On 23 June 1876, with the help of Teresa Blanch, Osso founded the "Society of Saint Teresa of Jesus" in Tarragona, an order to educate women. It received the decree of praise from Pope Leo XIII on 22 September 1888 and approval from the Spanish government on 1 May 1883. Within his lifetime, it had spread to Portugal, Mexico and Uruguay.

He hailed the release of the latter pope's encyclical "Rerum Novarum" in mid-1881 for its emphasis of Catholic social teachings. He was also particularly concerned with the revival of convents that had been abolished by the Spanish government, which had previously been hostile to religion; thus he became the founder of the convent of the Carmelite nuns in Tortosa and a special promoter of the convent on Montserrat.

His later years were difficult, beset with setbacks, misunderstandings with superiors, and illness. The priest died of a sudden stroke while working with his friend, Emmanuel Domingo i Sol, to develop a Josephine order for men on 27 January 1896 at the Franciscan convent of the Holy Spirit. His remains were later - in July 1908 - relocated into the chapel of his order at Tortosa. His order now exists in places such as France and Costa Rica and as of 2005 had 1620 religious in a total of 220 houses. Full papal approval of the order came from Pope Pius X on 18 December 1903 while the pope's predecessor approved the order's constitutions and Pope Paul VI reconfirmed a new one after it was amended due to the Second Vatican Council.

==Sainthood==
In 1923 an attempt was made to open the cause for the canonization of Enric d'Ossó, but due to secret denunciations the previous phase was stopped in 1927, but resumed in 1957. The formal introduction to the cause came on 15 July 1965 under Pope Paul VI in which the late priest was titled as a Servant of God.

The newly formed Congregation for the Causes of Saints validated these processes in Rome on 21 June 1969 while their consultants and officials met and approved the cause on 2 December 1975 before the C.C.S. on its own approved it on 27 January 1976. Paul VI approved that the priest lived a life of heroic virtue and titled him as Venerable on 15 May 1976.

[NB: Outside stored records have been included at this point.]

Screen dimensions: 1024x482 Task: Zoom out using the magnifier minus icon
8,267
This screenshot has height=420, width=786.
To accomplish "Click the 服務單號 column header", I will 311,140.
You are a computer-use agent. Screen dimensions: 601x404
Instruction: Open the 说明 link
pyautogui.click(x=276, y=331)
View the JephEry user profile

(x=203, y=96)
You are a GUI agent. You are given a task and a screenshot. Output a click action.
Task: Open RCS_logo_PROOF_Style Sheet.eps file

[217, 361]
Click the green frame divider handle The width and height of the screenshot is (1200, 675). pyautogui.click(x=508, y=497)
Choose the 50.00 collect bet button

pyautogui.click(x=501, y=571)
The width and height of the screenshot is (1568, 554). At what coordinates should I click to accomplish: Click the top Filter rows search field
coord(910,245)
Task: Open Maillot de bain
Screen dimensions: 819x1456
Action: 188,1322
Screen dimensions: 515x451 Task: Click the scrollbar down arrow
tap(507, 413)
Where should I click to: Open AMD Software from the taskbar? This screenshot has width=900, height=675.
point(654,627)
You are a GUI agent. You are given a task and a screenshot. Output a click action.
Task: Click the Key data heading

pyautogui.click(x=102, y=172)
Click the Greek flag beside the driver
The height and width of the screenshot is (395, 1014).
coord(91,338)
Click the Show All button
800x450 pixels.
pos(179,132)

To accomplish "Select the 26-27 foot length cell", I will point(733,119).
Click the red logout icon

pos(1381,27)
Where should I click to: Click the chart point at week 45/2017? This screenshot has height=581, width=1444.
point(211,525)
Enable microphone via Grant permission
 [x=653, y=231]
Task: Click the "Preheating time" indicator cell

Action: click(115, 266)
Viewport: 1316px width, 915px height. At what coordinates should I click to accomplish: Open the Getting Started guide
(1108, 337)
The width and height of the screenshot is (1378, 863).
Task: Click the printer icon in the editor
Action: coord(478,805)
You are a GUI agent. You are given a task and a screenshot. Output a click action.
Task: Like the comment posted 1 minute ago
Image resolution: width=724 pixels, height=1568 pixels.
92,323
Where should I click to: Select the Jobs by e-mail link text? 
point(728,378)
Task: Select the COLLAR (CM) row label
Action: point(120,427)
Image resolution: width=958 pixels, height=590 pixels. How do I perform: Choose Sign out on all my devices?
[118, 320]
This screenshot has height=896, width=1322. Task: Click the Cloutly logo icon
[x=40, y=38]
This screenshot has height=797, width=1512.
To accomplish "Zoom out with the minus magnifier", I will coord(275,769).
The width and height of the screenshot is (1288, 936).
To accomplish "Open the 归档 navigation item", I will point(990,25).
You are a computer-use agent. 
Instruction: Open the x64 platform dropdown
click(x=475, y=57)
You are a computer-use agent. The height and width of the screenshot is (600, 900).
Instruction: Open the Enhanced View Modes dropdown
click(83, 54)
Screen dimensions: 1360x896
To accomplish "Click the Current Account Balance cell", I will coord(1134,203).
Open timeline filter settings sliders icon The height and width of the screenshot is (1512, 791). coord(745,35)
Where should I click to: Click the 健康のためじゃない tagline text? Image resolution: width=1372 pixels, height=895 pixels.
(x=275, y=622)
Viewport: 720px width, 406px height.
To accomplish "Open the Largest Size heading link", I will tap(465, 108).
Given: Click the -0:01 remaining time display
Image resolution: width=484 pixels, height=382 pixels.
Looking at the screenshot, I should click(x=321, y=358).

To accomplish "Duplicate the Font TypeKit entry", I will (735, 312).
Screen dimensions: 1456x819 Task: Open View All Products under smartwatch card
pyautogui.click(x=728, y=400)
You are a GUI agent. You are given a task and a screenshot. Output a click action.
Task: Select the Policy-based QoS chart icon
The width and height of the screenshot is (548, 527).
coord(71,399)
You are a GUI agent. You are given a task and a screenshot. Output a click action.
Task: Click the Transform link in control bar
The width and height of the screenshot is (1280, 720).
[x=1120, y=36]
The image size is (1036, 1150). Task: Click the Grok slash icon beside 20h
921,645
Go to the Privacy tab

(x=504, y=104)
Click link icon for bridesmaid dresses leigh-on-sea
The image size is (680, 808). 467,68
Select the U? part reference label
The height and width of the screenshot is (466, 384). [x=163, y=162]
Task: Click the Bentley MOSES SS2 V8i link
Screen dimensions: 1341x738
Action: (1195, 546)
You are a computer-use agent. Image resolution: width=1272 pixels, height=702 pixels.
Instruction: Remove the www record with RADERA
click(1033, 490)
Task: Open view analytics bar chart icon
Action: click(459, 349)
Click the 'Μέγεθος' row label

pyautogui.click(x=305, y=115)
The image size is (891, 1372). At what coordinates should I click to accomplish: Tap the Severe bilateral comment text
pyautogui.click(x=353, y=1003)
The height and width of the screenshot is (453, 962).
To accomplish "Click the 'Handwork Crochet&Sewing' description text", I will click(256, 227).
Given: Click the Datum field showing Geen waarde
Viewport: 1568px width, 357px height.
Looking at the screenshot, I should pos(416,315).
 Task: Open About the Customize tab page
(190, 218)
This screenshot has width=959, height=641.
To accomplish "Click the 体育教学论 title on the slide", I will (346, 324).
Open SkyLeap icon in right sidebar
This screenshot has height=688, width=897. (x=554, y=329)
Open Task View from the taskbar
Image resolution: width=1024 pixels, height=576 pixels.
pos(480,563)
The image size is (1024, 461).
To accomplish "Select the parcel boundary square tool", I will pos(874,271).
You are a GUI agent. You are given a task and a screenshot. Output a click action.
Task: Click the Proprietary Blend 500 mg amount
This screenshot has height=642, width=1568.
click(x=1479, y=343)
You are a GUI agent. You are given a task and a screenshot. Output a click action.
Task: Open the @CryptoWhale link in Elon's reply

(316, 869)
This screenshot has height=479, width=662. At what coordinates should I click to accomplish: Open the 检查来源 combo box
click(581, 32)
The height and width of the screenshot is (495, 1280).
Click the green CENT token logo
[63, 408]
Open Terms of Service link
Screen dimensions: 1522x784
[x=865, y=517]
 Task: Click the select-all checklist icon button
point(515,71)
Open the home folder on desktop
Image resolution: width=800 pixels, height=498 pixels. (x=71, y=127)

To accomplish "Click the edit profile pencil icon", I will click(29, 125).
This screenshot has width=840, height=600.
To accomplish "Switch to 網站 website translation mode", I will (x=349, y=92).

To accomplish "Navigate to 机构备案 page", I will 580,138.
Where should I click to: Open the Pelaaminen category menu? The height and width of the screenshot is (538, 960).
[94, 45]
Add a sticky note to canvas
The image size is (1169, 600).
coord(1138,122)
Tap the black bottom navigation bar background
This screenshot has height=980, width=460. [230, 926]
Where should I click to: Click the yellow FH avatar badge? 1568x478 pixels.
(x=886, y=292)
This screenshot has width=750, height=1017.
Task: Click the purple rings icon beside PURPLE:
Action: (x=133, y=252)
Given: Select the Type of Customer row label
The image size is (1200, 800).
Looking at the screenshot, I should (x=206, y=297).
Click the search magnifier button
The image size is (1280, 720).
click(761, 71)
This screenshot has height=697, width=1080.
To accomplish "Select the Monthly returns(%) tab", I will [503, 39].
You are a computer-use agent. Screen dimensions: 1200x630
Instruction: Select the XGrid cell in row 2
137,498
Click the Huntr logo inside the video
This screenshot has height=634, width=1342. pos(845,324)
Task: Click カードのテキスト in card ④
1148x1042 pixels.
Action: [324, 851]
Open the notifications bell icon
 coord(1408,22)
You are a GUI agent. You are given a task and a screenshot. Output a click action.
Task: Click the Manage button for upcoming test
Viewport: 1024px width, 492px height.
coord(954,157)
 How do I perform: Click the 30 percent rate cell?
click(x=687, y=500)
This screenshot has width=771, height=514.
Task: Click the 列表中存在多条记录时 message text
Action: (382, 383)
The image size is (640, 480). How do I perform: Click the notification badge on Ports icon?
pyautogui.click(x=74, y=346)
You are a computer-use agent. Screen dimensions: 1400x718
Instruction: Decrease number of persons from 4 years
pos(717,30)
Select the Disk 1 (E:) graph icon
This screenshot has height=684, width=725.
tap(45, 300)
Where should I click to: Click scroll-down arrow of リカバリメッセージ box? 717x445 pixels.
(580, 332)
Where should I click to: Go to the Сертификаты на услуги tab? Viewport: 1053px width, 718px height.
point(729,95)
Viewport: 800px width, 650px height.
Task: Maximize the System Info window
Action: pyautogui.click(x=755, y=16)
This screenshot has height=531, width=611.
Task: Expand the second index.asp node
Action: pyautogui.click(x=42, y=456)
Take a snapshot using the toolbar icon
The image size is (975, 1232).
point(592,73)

The miracle that led to his beatification was that of Antonia Barrera Reig - of his order - who was healed of severe tuberculosis that damaged her stomach and intestines on 15 July 1923. The informative process spanned from 1926 until 1927 while the apostolic process for that same miracle spanned from 1966 until 1967, receiving formal validation from the C.C.S. on 21 June 1969. A medical board approved it on 21 September 1977 as did the C.C.S. and their consultants on 17 October 1978 and then the C.C.S. themselves on 30 January 1979. The newly elected Pope John Paul II approved it on 10 May 1979 and beatified him on 14 October 1979.

The second and final miracle required for full sainthood was investigated and then validated in Rome on 18 May 1990 in a move that allowed for a team of medical experts to approve it on 26 February 1992 and for a board of theologians to do so as well on 30 June 1992; the C.C.S. also did this on 1 December 1992. John Paul II approved it on 21 December 1992 and then canonized the priest on 16 June 1993 while visiting Madrid at the time.

John Paul II also proclaimed him as the patron saint of catechists on 6 November 1998 in a formal decree that the Congregation for Divine Worship and the Discipline of the Sacraments issued.